Throughout the entries below, report every line where "Famosos" is found.

Dataset records:
━━━
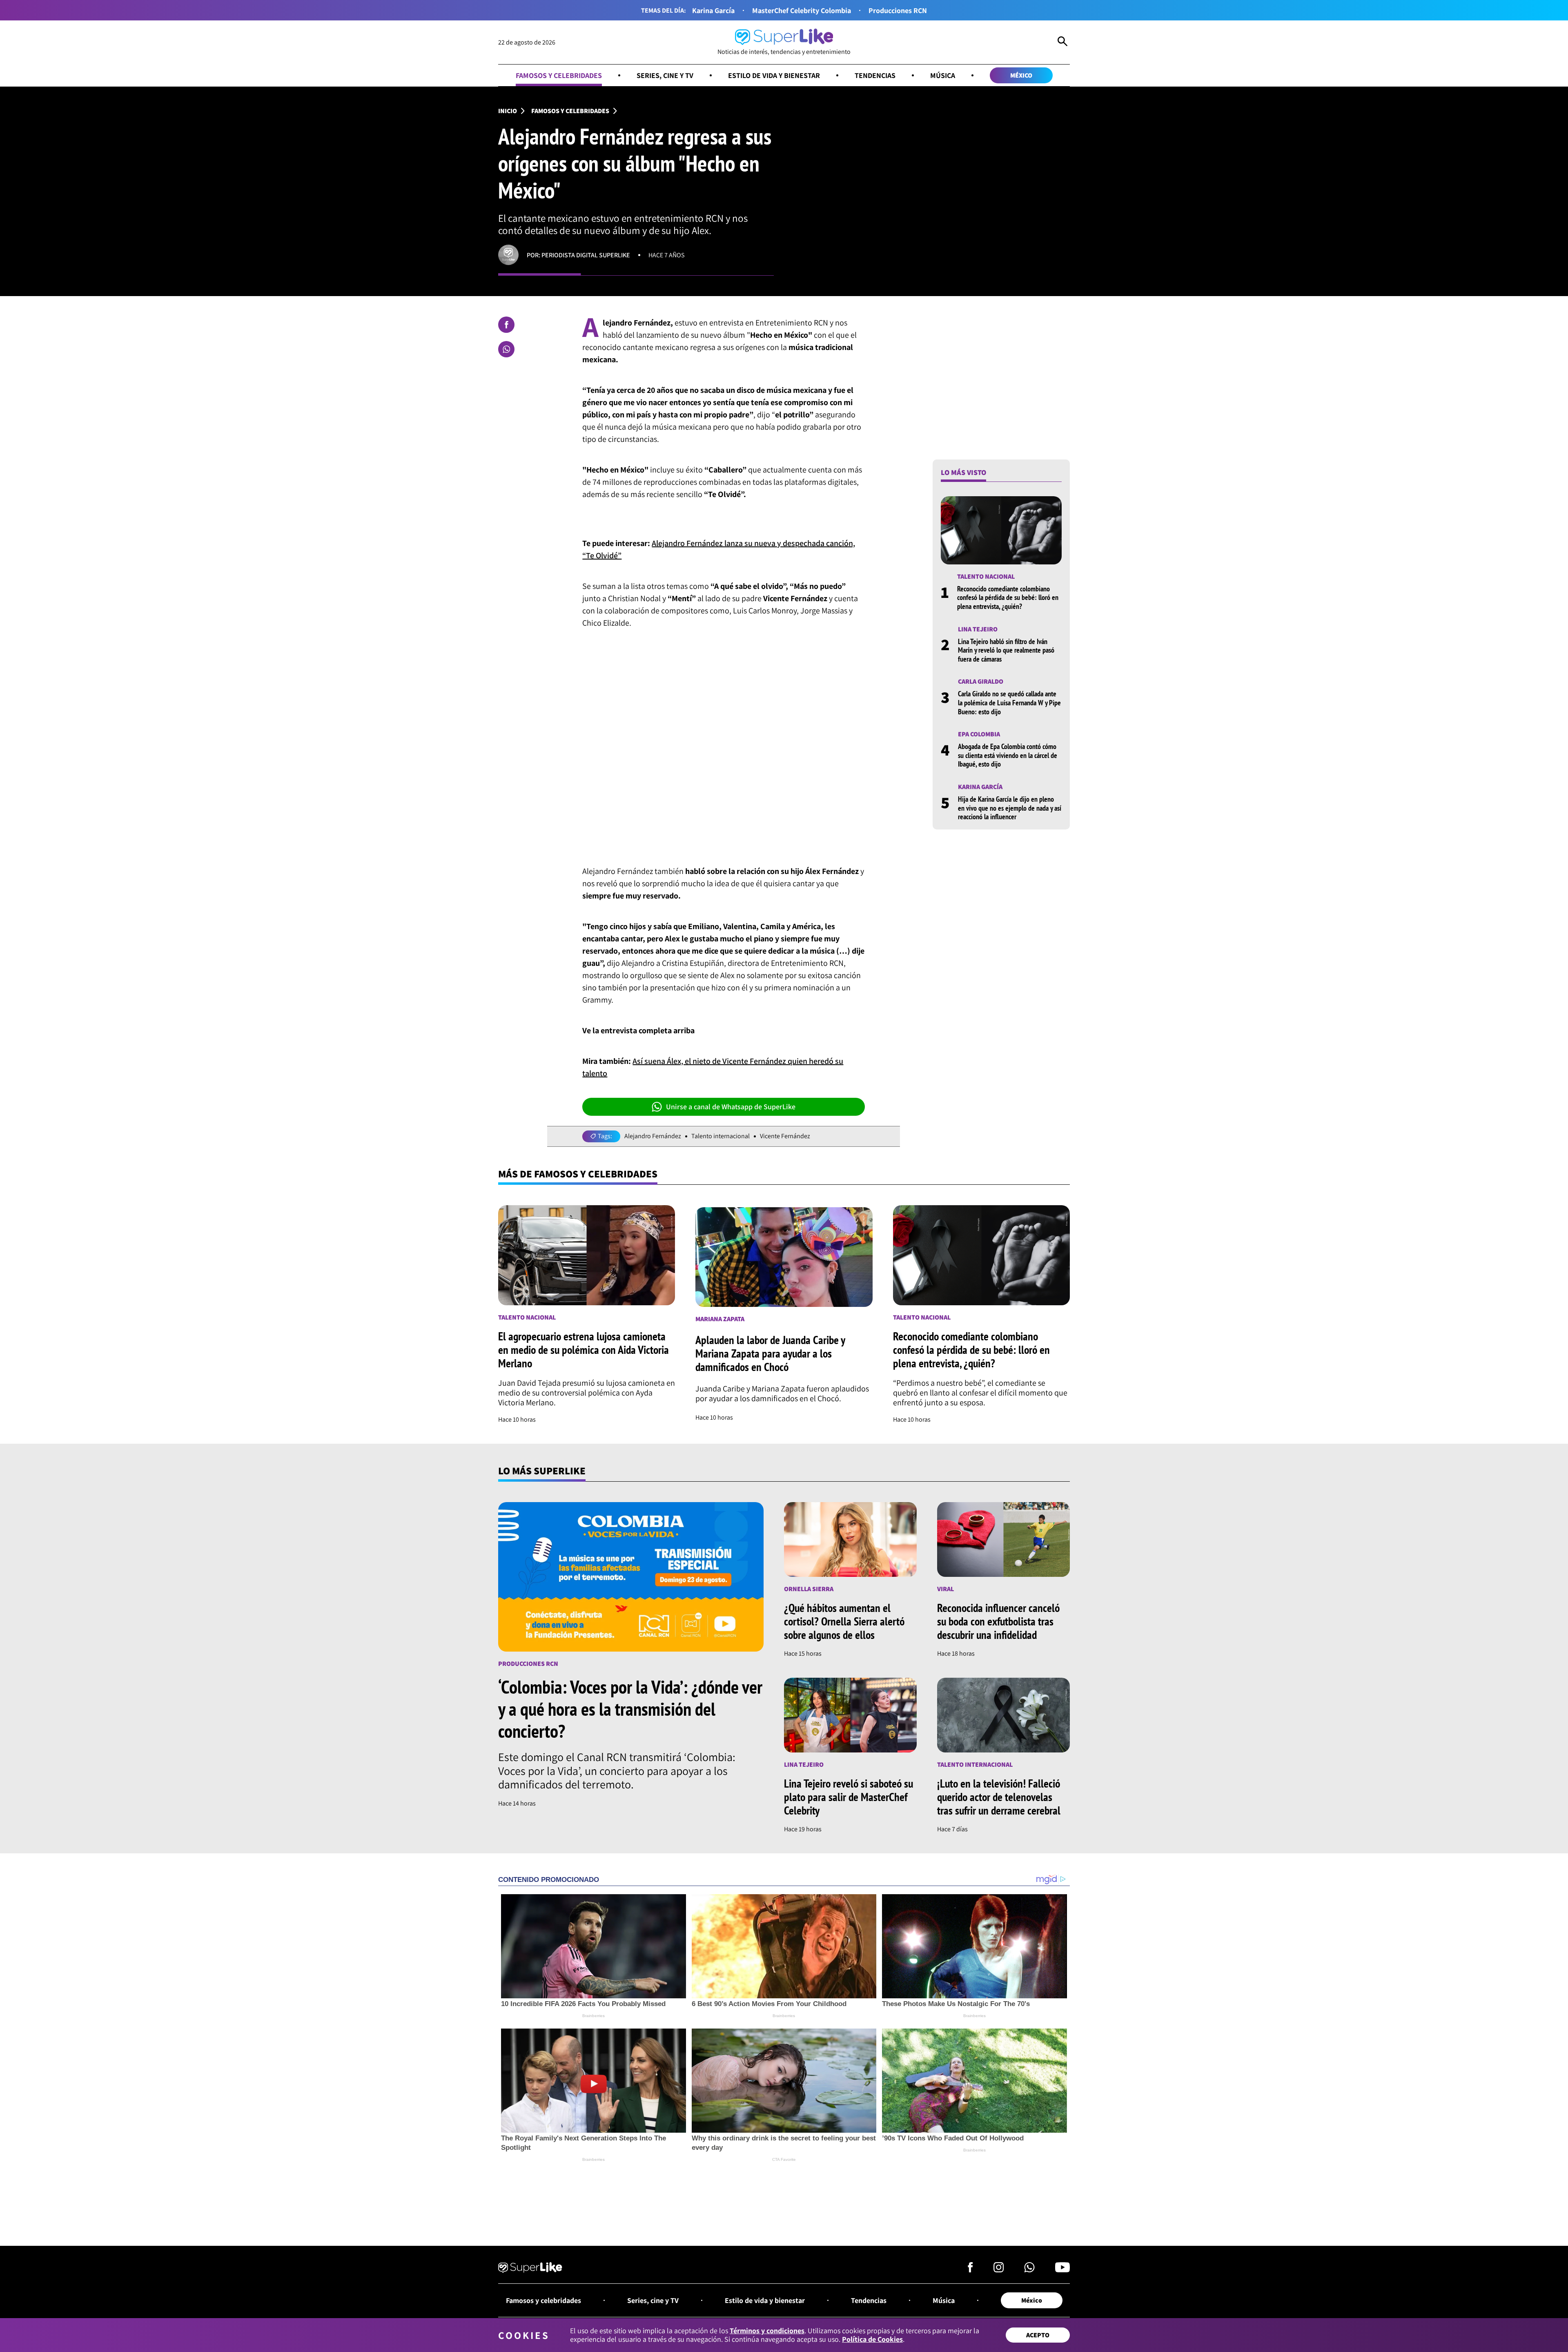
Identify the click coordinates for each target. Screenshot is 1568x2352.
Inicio (507, 111)
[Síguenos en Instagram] (998, 2269)
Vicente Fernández (785, 1136)
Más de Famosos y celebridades (577, 1173)
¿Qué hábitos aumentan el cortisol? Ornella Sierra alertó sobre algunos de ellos (844, 1621)
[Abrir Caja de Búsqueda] (1062, 42)
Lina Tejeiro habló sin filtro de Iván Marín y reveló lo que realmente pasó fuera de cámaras (1006, 649)
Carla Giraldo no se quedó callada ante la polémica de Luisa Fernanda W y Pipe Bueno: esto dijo (1009, 702)
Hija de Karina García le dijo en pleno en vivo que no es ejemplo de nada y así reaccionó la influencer (1009, 807)
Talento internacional (720, 1136)
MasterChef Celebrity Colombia (801, 10)
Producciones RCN (898, 10)
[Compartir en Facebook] (506, 325)
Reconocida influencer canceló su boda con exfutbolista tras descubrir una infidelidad (998, 1621)
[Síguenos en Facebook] (970, 2269)
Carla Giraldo (980, 681)
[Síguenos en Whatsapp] (1029, 2269)
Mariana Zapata (719, 1319)
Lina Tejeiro (978, 629)
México (1021, 75)
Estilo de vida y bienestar (774, 75)
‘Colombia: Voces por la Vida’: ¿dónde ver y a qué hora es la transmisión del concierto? (630, 1709)
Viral (945, 1589)
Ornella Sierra (808, 1589)
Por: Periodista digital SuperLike (578, 255)
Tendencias (875, 75)
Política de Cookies (872, 2339)
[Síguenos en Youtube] (1062, 2269)
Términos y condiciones (767, 2330)
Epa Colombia (979, 734)
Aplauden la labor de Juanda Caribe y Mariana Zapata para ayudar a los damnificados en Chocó (770, 1353)
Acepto (1037, 2335)
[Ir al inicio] (530, 2268)
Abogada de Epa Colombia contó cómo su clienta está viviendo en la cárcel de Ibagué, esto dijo (1007, 755)
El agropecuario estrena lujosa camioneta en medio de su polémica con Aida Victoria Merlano (583, 1350)
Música (942, 75)
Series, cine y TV (665, 75)
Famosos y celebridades (559, 75)
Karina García (713, 10)
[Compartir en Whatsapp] (506, 349)
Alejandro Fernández (652, 1136)
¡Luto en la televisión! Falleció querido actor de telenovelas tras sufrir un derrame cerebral (998, 1797)
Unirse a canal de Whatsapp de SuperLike (730, 1106)
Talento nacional (986, 576)
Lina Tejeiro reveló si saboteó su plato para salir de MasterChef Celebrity (848, 1797)
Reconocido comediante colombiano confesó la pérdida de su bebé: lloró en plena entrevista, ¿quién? (1007, 597)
━━━
- _Response box_
Más de Famosos y celebridades (577, 1173)
Famosos y celebridades (559, 75)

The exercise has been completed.